Il labirinto del silenzio Giulio Ricciarelli Titolo originale: Im

IL LABIRINTO DEL SILENZIO
Giulio Ricciarelli
Titolo originale: Im Labyrinth des Schweigens. Regia: Giulio Ricciarelli. Soggetto: Elisabeth Bartel.
Sceneggiatura: Elisabeth Bartel, Giulio Ricciarelli, Amelie Syberberg. Fotografia: Martin Langer, Roman Osin.
Montaggio: Andrea Mertens. Musica: Sebastian Pille, Niki Reiser. Scenografia: Manfred Döring, Janina
Jaensch. Costumi: Aenne Plaumann. Interpreti: Alexander Fehling (Johann Radmann), André Szymanski
(Thomas Gnielka), Friederike Becht (Marlene Wondrak), Gert Voss (Fritz Bauer), Johannes Krisch (Simon
Kirsch), Johann von Bülow (Otto Haller), Robert Hunger-Bühler (Walter Friedberg), Hansi Jochmann (la
segretaria), Tim Williams (il maggiore Parker), Mathis Reinhardt (Fischer), Hartmut Volle (Alois Schulz),
Werner Wuölbern (Hans Lichter), Timo Dierkes (Peter Mertens), Susanne Schäfer (la madre di Johann).
Produzione: Jakob Claussen, Ulrike Putz, Sabine Lamby, Giulio Ricciarelli per Claussen Wöbke Putz
Filmproduktion/Naked Eye Filmproduktion. Distribuzione: Good Films. Durata: 124’. Origine: Germania,
2014.
Francoforte, 1958. Una pesante coltre di silenzio si libra sulla Germania, è nel cielo, nelle strade, nelle case, nei
tribunali, nel cuore e nella mente di tutti i tedeschi. Complice la disperata necessità di non perdere il treno dello
sviluppo economico, il Paese sconfitto durante il Secondo conflitto mondiale sembra aver dimenticato gli orrori
commessi qualche anno addietro, testimoniando il celebre allineamento tedesco che Hannah Arendt denunciò
con orrore e sofferenza.
«Sono in molti», scriveva la pensatrice nel 1948 «a condividere la responsabilità senza alcuna prova visibile di
colpevolezza», e Giulio Ricciarelli, milanese di nascita e tedesco d’adozione, dirige un film lineare e spontaneo
in cui, oltre a un’importante suggestione legata alla banalità del male, tenta di descrivere e pensare la Shoah a
posteriori, stupendosi di come le schegge di quell’esplosione mortale siano ancora conficcate nella carne e nella
coscienza delle vittime quanto dei carnefici, nonostante sia passato più di un decennio.

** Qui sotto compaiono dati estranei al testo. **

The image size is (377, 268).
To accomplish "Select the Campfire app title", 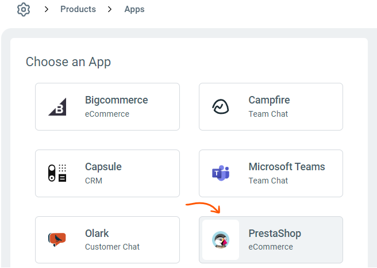I will (x=269, y=100).
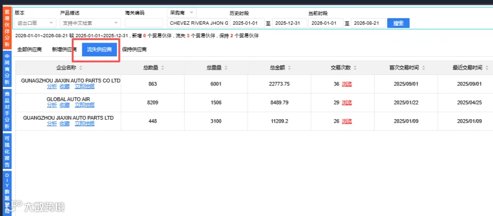The image size is (493, 216).
Task: Sort by 交易次数 column arrows
Action: (355, 68)
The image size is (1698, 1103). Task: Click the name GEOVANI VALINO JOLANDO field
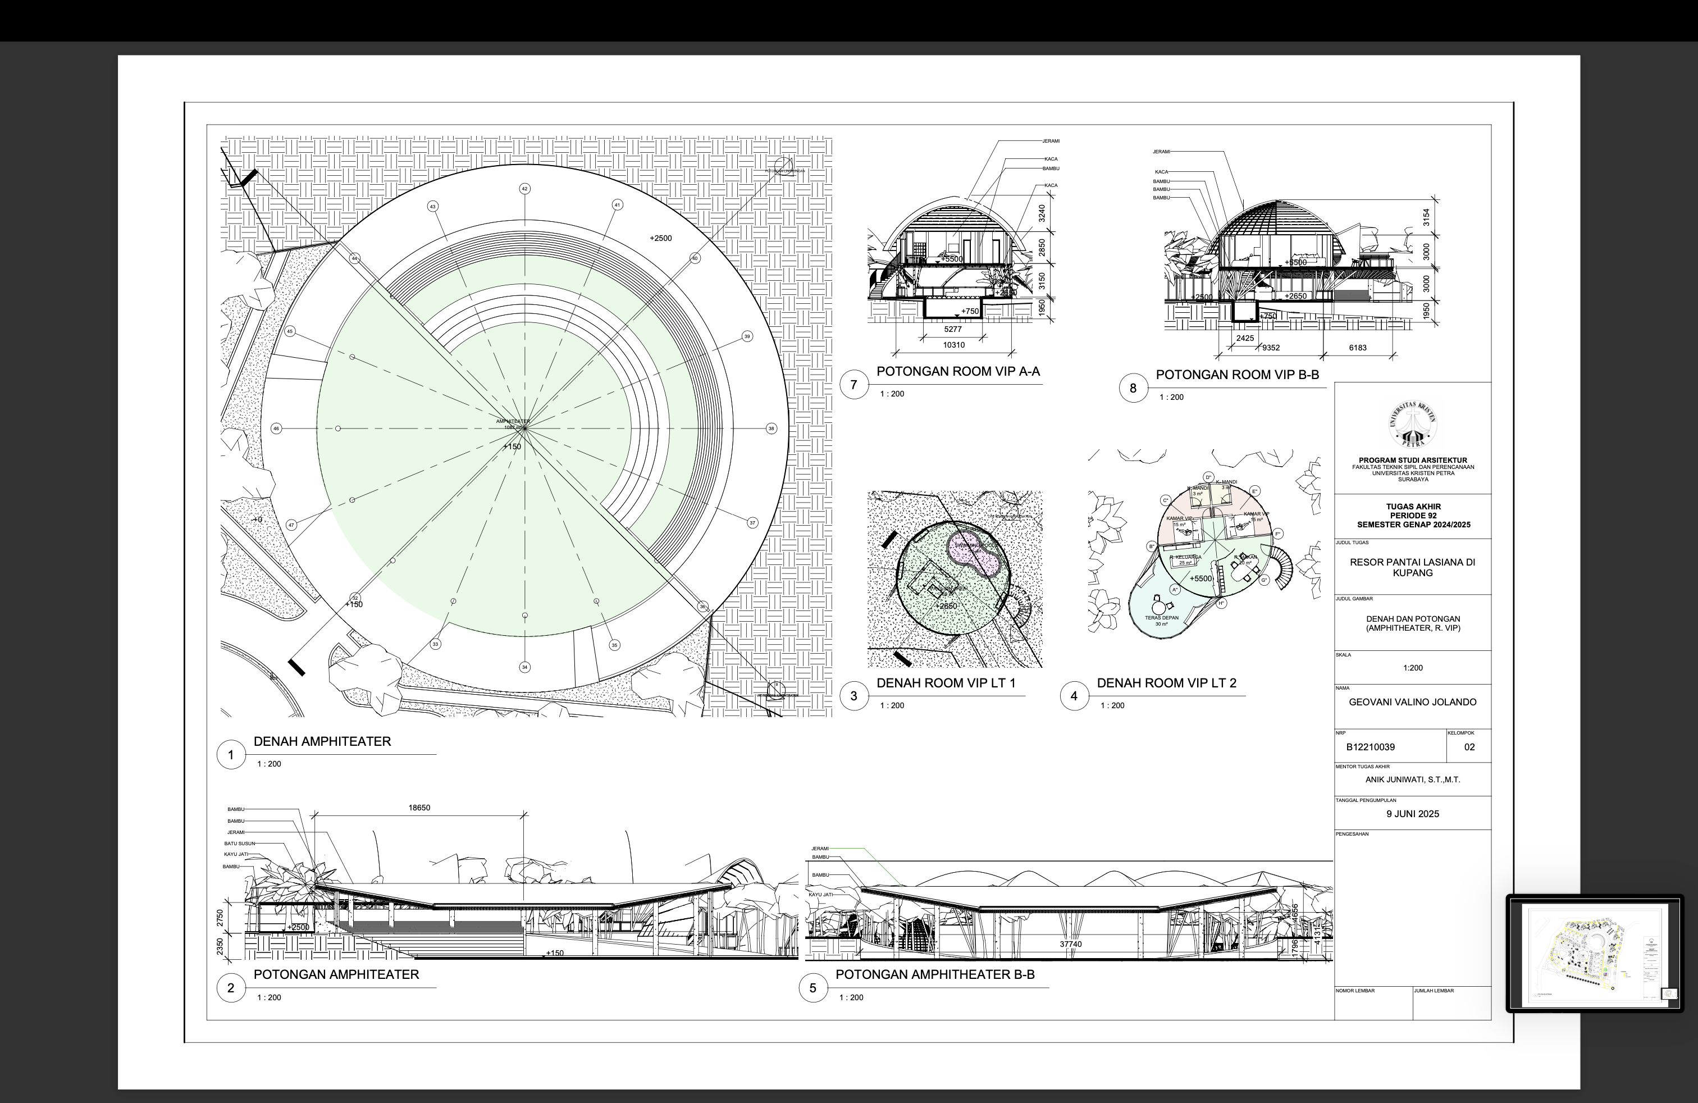(x=1412, y=702)
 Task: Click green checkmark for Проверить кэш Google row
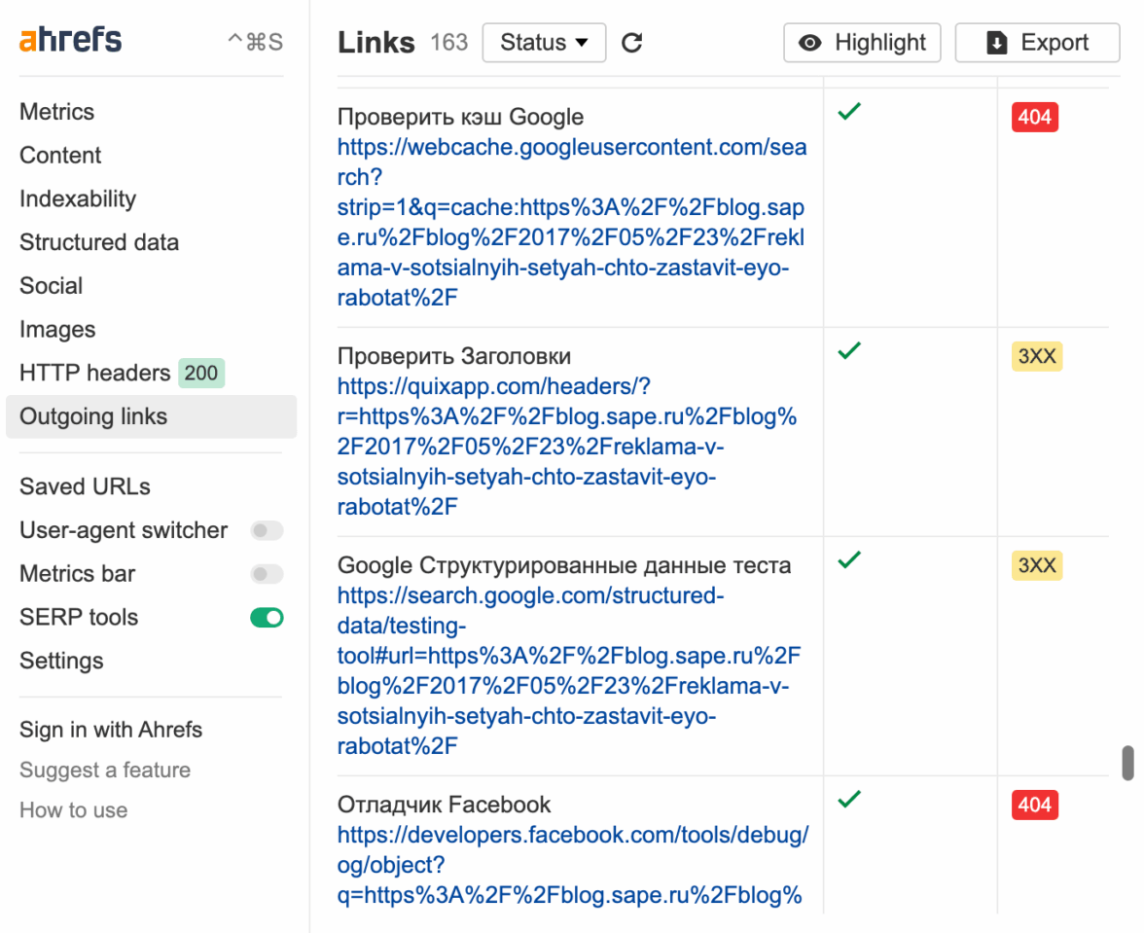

Il cinema si trasforma, come spesso accade nei film commemorativi, in un mezzo per testimoniare ciò che è
stato, opportunità per riaprire vecchie ferite e ripensare, tutti insieme, senza distinzione alcuna, a come i confini
che «separano i criminali dalla persone normali, i colpevoli dagli innocenti, siano stati erosi a tal punto che
nessuno in Germania era in grado di sapere se l’uomo di fronte a noi era un eroe o qualcuno che si è macchiato
di omicidi di massa».
Ricciarelli si muove proprio su questo territorio pericoloso, imbastendo un film che si muove tra la fiction e la
realtà storica, mostrandoci i disperati tentativi e le angosce morali che hanno portato al celebre processo di
Francoforte del 1963, dove, per la prima volta, la giustizia tedesca condannò ex soldati nazisti (alcuni
appartenenti alle SS) che avevano preso parte, più o meno direttamente, al genocidio ebraico.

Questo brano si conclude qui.